Afonso Arnaldo remete para o setor da restauração, onde ao mesmo serviço são aplicadas duas taxas; a intermédia de 13% à generalidade do que é serviço comida e a de 23% a algumas bebidas. Pode ser comparável, admite, mas esta fórmula nunca foi testada junto do Comité do IVA, ou do Tribunal de Justiça porque a restauração é um setor em que os Estados-membros têm liberdade para escolherem a taxa que querem aplicar. Ou seja, não houve discussão prévia.

No caso da energia Portugal fez a proposta, e a Comissão Europeia terá de avaliar os impactos ao nível da concorrência. Caso não manifeste oposição no prazo de três meses, a medida poderá avançar.

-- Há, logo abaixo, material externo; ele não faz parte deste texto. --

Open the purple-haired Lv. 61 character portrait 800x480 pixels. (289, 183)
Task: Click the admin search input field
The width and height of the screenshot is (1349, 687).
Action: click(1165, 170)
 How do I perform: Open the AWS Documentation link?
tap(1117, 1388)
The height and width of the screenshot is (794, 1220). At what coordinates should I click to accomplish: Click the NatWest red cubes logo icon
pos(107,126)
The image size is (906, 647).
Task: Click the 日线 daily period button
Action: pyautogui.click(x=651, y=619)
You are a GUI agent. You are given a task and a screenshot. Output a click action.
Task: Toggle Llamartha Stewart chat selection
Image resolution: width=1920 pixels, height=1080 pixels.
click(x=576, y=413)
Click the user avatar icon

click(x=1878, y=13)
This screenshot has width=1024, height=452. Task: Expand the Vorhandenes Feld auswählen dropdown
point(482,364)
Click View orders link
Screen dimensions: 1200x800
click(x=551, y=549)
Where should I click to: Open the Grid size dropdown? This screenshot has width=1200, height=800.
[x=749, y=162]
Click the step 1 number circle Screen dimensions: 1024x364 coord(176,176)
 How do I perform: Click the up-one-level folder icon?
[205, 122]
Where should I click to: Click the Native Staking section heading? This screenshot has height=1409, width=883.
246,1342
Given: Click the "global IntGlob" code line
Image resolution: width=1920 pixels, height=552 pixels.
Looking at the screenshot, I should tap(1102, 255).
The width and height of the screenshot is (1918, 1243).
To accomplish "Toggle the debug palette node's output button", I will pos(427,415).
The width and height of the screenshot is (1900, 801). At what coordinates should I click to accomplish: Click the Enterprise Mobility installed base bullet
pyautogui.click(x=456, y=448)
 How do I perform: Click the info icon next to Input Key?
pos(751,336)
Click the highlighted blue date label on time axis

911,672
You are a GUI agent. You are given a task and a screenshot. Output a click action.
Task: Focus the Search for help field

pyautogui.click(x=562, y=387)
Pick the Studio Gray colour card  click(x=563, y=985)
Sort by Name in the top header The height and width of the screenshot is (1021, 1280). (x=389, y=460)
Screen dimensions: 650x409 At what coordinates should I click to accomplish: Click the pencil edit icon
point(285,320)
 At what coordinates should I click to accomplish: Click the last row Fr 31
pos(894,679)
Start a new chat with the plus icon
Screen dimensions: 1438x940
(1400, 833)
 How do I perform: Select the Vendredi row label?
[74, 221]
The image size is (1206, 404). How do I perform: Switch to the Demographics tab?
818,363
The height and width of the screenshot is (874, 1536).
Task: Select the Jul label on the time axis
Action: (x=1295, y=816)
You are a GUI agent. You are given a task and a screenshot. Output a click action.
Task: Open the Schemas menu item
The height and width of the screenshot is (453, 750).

António Costa agora dirigiu-se diretamente à presidente da Comissão para tentar influenciar a sua posição no Comité do IVA, que será a mais importante para Portugal conseguir a autorização. Afonso Arnaldo admite que será este o objetivo da carta enviada pelo primeiro-ministro e não o de mudar a diretiva do IVA, porque isso exigiria o acordo de todos os Estados-membros e nem daqui a um ano seria possível de concretizar. “Não acredito que o intuito seja alterar a diretiva do IVA”, conclui.